_WHAT IS BEING ASKED_: Reproduce the climate change post below word for word, from "When Terrence Mann’s" up to and including "to the public.".

Friday, June 2, 2017

- Climate Change Groundhog Day

Climate change is the perfect liberal boogie man, and it's back again like Jason from the Friday the 13th movies. It's pervasive, tenuous connected to everything, and therefore justifies making every single moment of every single life on earth political. Even better is that the facts are complex enough so that it's more or less unknowable to the vast majority of ordinary humans.

But it isn't unknowable by guys like me.

I’ll come clean here, I am absolutely one of those people who denies that reducing man’s impact on climate change is the only thing that will save us. It’s nonsense. It’s exactly like that idiotic movie ‘The Day After’ which featured good looking people from Hollywood running as fast as they can from the glaciers and they thundered south on 5th avenue. It takes a slow process and makes it seem fast, critical and scary, when the truth is that we will be able to easily adapt to any changes it may bring.

Upon what do I base my conclusions? I don’t know, maybe the main cause of my unbridled arrogance in this space is my 25 years as a data scientist trying to tease causality and correlation out of big complex data sets, and my actual experience – successful experience – at building models that successfully predict the future with that data… successfully.

When Terrence Mann’s famous hockey stick data was made public I downloaded and analyzed it. Myself. Personally. I didn’t farm it out to the slide rule geeks to tell me what they think, I am that slide rule geek. So I looked at the data, and in 15 minutes I knew it was fake. A lot of other people did the same thing that I did. And when the world's 'climate scientists' learned of our copious rejection of it, the great leaders of the global warming ‘science!’ debate instantly knew what they did wrong, and stopped releasing data to the public.

Explaining how I knew sounds like so much cryptic jargon because data science is hard. You can’t learn it from a class in probability and statistics. You can learn what the tools are from that class, but that isn’t enough to learn all the possible mistakes you can make with them. So let me just tell you the thing I learned that had me marching around the Caxton trading floor 15 minutes after I downloaded the data proclaiming the hockey stick and Terrence Mann both as utter frauds.

The earth’s weather is a closed, mean reverting dynamic system, and Mann’s hockey stick showed a 5+ standard deviation moment. His model predicted a 9+ standard deviation moment.

Even if this were absolutely correct, to extrapolate a 9 standard deviation moment from a 5 standard deviation moment is ridiculous. It’s the kind of mistake a high school freshman wouldn’t make. It’s not only an incorrect assumption, but an assumption which assumes that everyone else is an absolute imbecile. Closed mean reverting systems don’t do that because as the number gets higher, so too does the pressure on the system to revert to the mean. Simply stated, the more it goes up, and even more important, the faster it goes there, the more it wants to go down.

_SOURCE EXCERPT_:
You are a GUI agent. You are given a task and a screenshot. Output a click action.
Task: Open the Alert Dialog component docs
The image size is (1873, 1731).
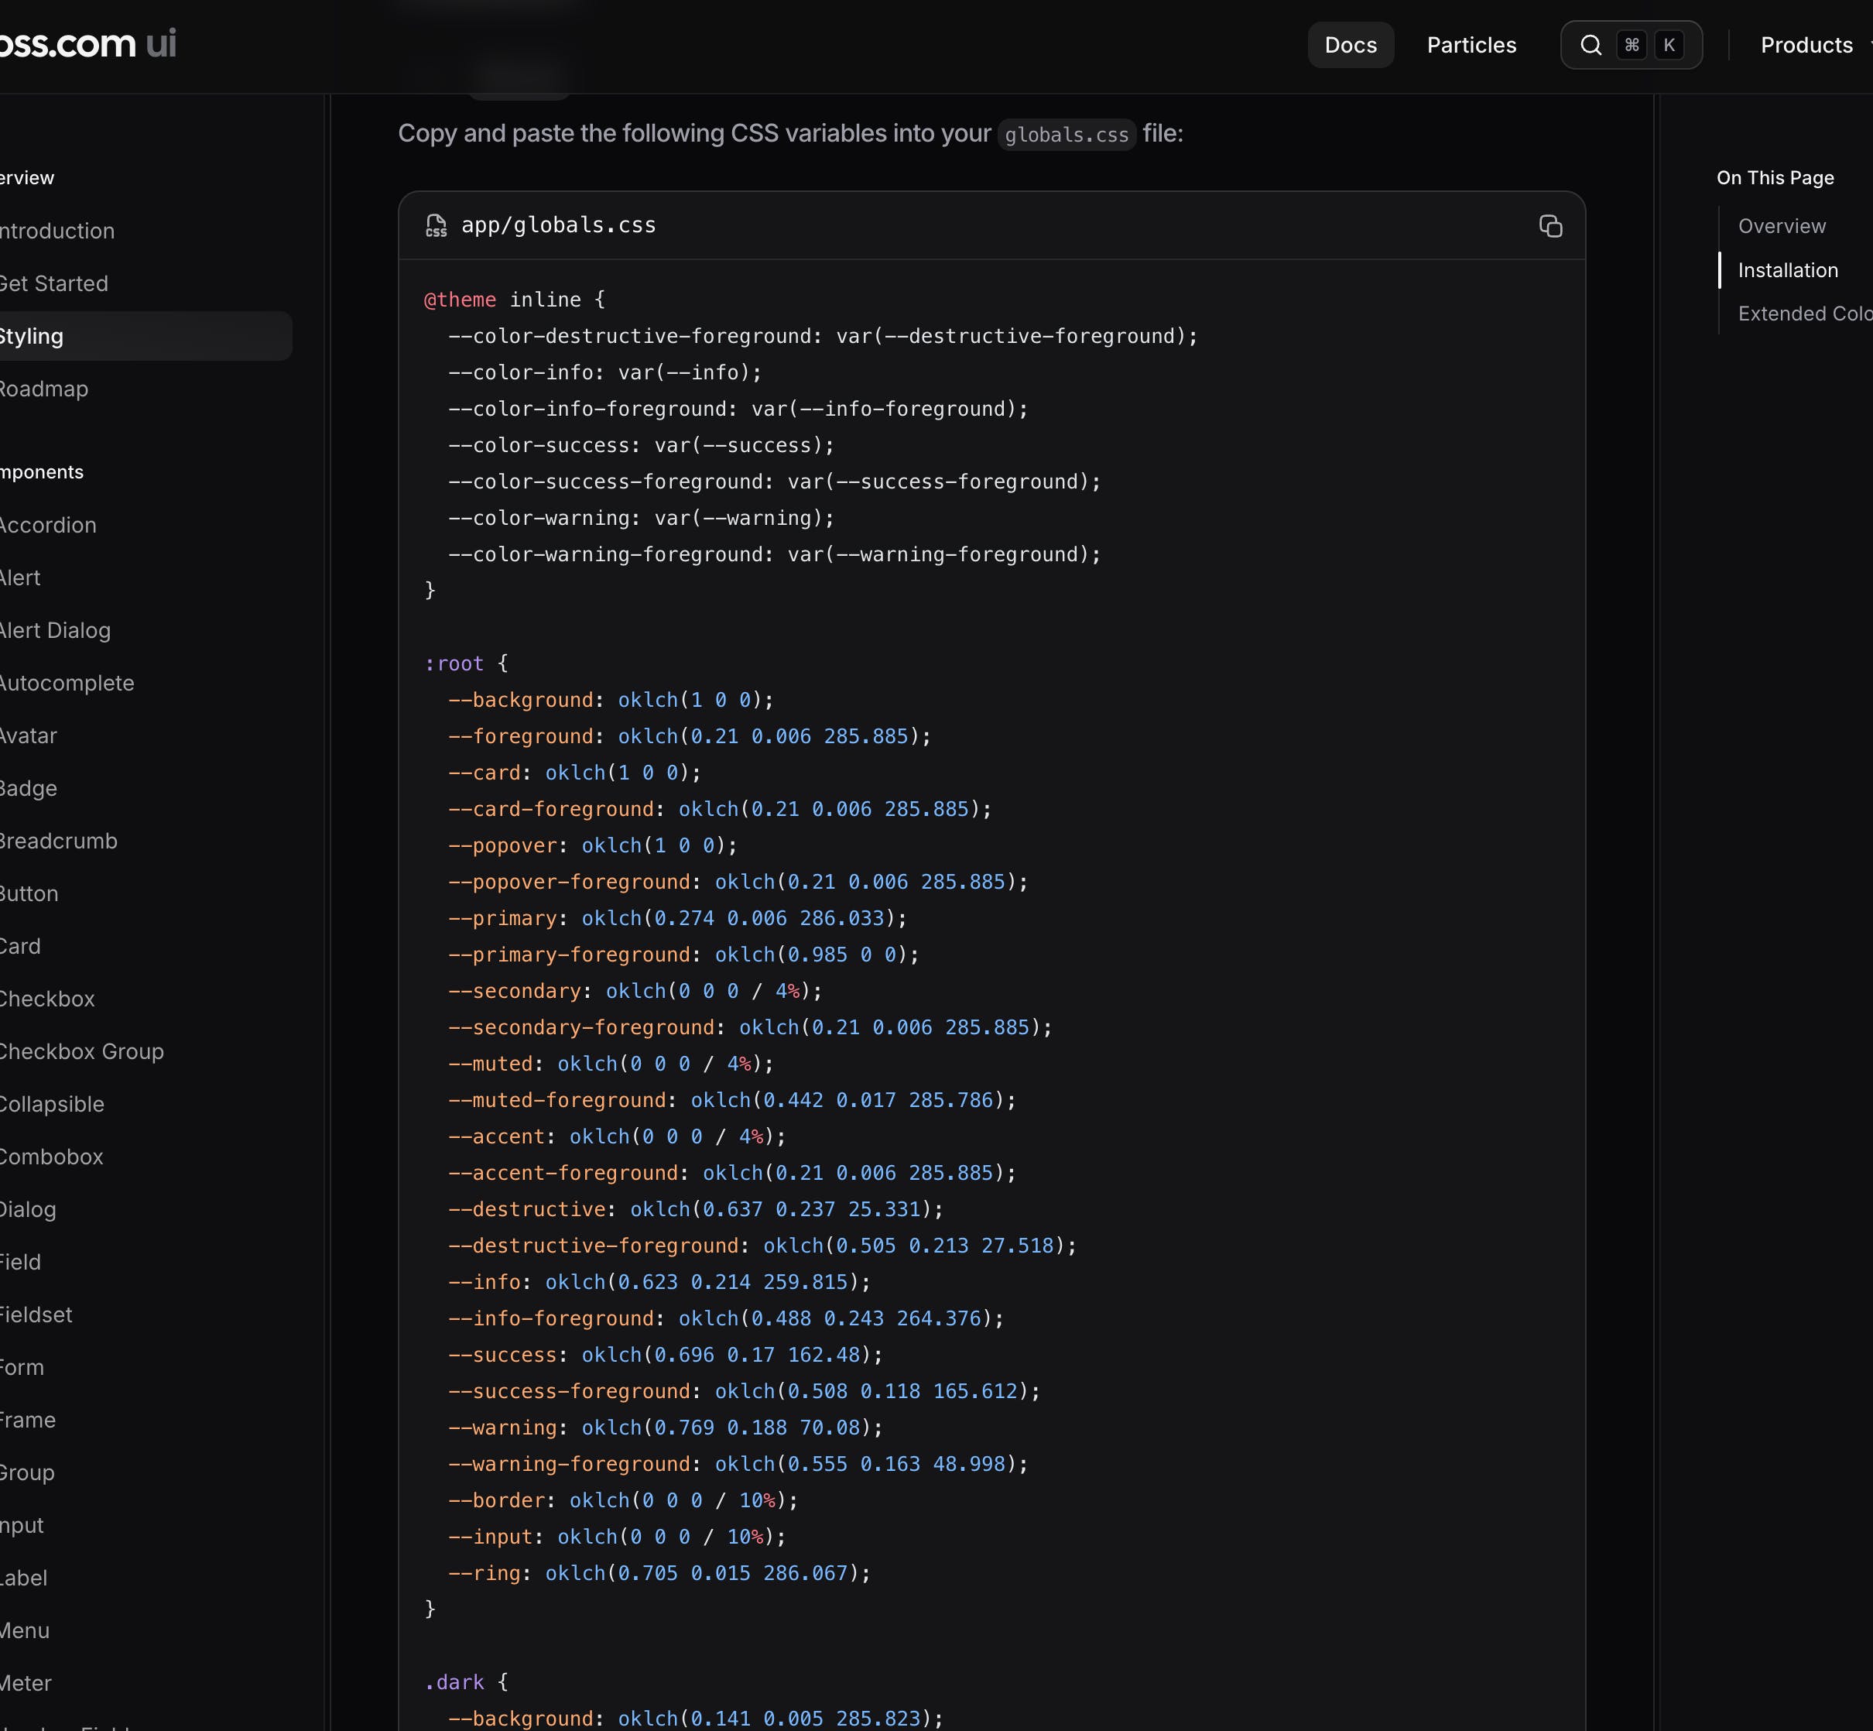55,630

_SOLUTION_:
When Terrence Mann’s famous hockey stick data was made public I downloaded and analyzed it. Myself. Personally. I didn’t farm it out to the slide rule geeks to tell me what they think, I am that slide rule geek. So I looked at the data, and in 15 minutes I knew it was fake. A lot of other people did the same thing that I did. And when the world's 'climate scientists' learned of our copious rejection of it, the great leaders of the global warming ‘science!’ debate instantly knew what they did wrong, and stopped releasing data to the public.